Africa must set the terms and the time frame for its own energy transition, said South African deputy president Paul Mashatile during a keynote address at Africa Oil Week in Cape Town.
"We recognise the need to reduce carbon emissions, but we are also committed to economic development," said Mashatile on the opening day of the conference.
"Often, we get given resources or money, and we are told we need to transition within a certain period," he said. "We must say no to that. We must be able to look at our own needs and to set our own time frames. As Africa, we must keep the lights on during the transition."
The US, the EU, the UK, France and Germany have offered 131bn rand ($8.5bn) for South Africa to accelerate its efforts to phase-out coal and decarbonise its economy. The Just Energy Transition Partnership (JET-P) was officially announced at the UN Cop 26 climate conference in Glasgow in November 2021.
It subsequently transpired that only 2.7pc of the JET-P funding package was grant money, while the rest was concessional or commercial loans, and so South Africa called on its partners to increase the portion of grants and non-debt instruments.

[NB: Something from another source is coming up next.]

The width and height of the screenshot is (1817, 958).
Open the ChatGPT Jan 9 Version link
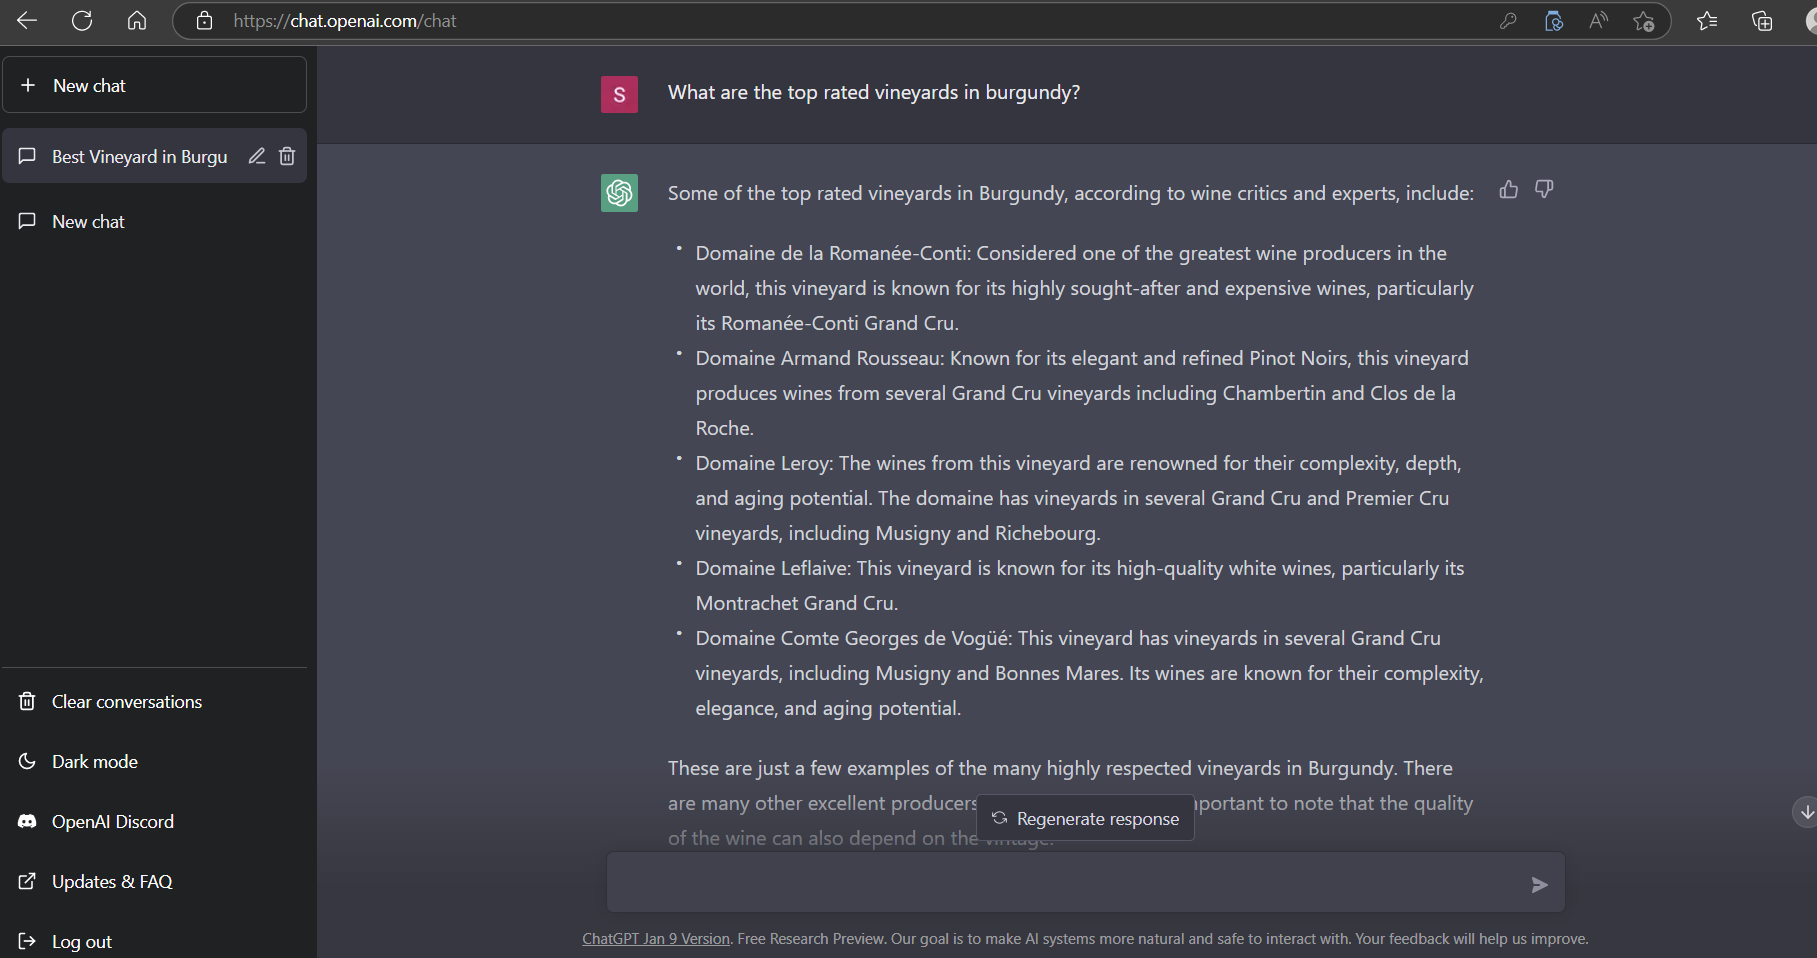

Developing Africa's oil and gas resources needs to be a component of the continent's energy transition, Mashatile said.
"Mineral resources are the currency that drives economic growth," he said. "Any conversation about developing Africa's resources must come from the perspective of African nations for their own benefit."
Speaking at the same conference, South Africa's minister of mineral resources and energy, Gwede Mantashe, also said that while African countries acknowledged the need for an energy transition, there had to be an "African context" to the transition.

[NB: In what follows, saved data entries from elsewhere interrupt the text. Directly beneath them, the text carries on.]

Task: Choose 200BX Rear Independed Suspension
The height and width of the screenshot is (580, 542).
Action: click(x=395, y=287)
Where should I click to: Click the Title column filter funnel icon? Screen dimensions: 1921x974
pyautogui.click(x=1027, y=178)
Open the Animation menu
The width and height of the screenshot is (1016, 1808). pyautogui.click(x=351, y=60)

"The energy transition cannot be an imported concept that does not apply to our African realities," Mantashe said. "We cannot be told how to develop."

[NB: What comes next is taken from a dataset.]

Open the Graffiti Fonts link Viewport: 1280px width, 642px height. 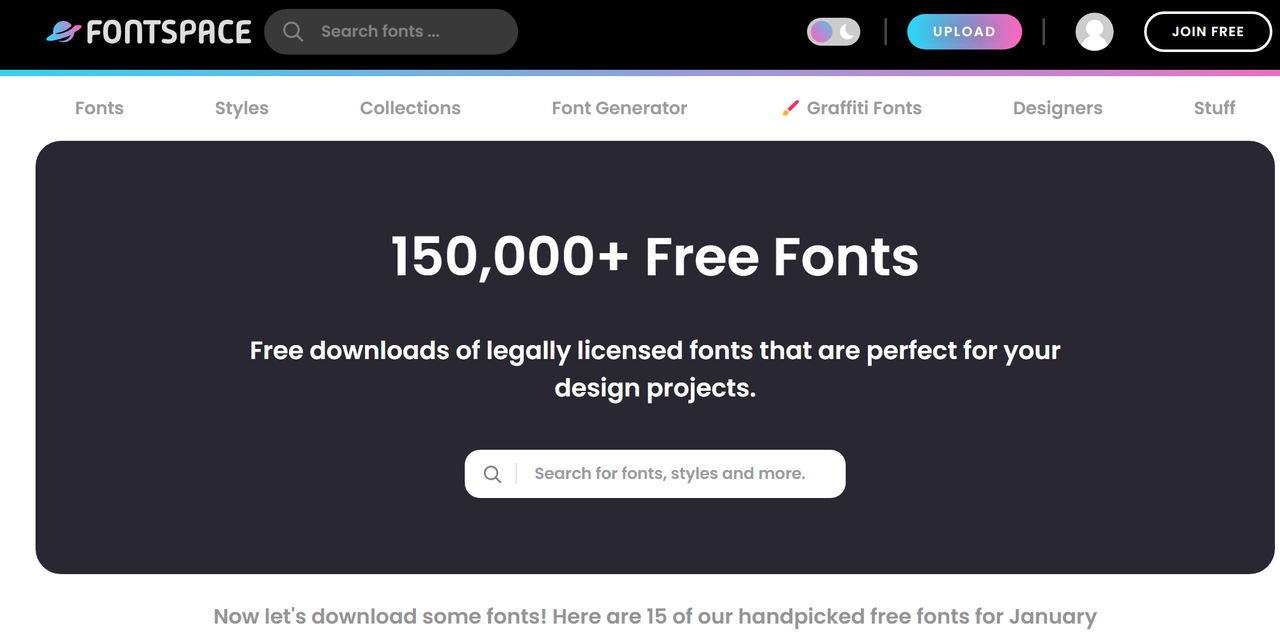click(x=864, y=108)
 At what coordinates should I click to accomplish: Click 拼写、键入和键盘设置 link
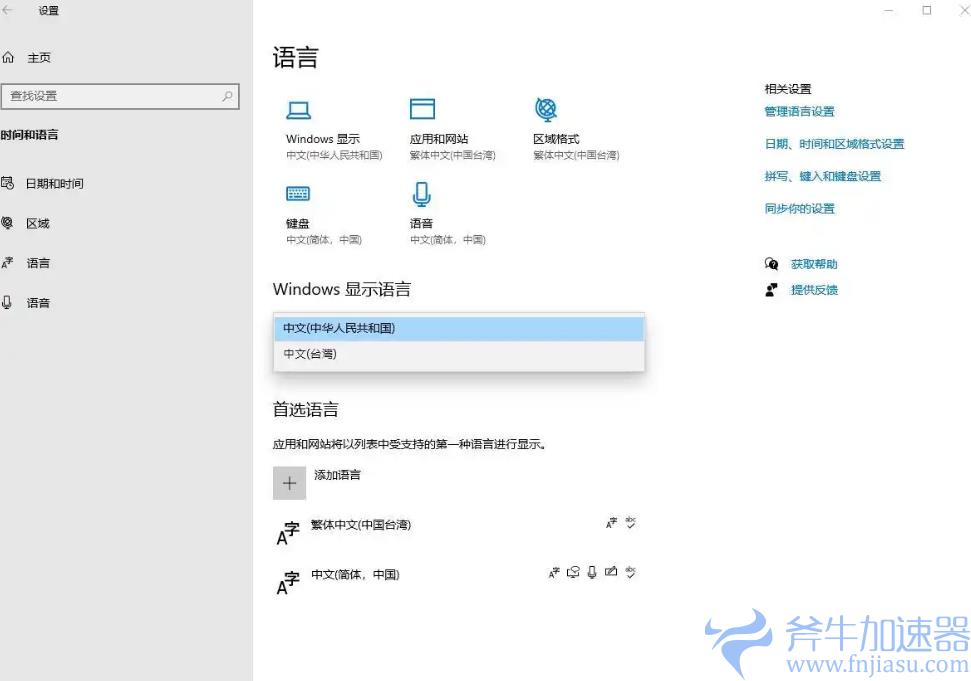click(822, 176)
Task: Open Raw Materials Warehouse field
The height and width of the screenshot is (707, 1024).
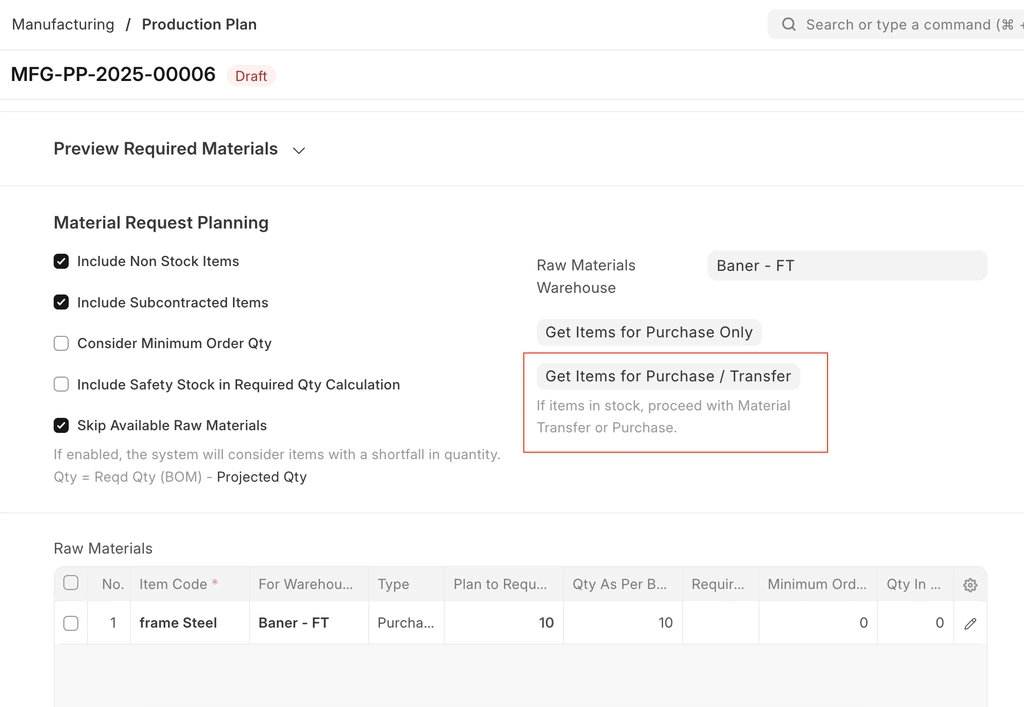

Oil discoveries offshore Namibia and the Ivory Coast, as well as gas discoveries in South Africa, have proven Africa is well endowed with oil and gas deposits, he said.
But the minister deplored the fact that global developments "are such that Africa does not benefit from this endowment."
Mantashe called for a frank debate on how to ensure that "Africa and her people benefit from these deposits." Because of the extent of energy poverty across the African continent, Africa needs to think carefully about its path to a low-carbon economy, he said.
Mantashe further expressed concern that climate change was "rapidly being weaponised against the least developed."
Instead of considering the realities facing each country, climate change standards are set by developed nations and imposed on developing nations, he said.
In South Africa, "foreign-funded NGOs were being used to weaponise environmental preservation to block development," the minister claimed. "Hence we demand that these NGOs [are] registered and made to declare their source of funding as it is done with political parties."
Several exploration attempts offshore South Africa have been delayed by legal battles and fierce opposition from fishing communities and environmental activists. Shell is seeking to reinstate its right to explore for oil and gas along the country's Wild Coast in the Eastern Cape Province after it was ordered by a South African court to halt its plans.
"Africa cannot continue being a beggar of the world and an import destination for refined petroleum products while it is blessed with a plethora of oil and gas reserves," Mantashe said.
There is no better time than now for Africa to facilitate funding for the exploration of its natural resources and expand its refining capacity, he said.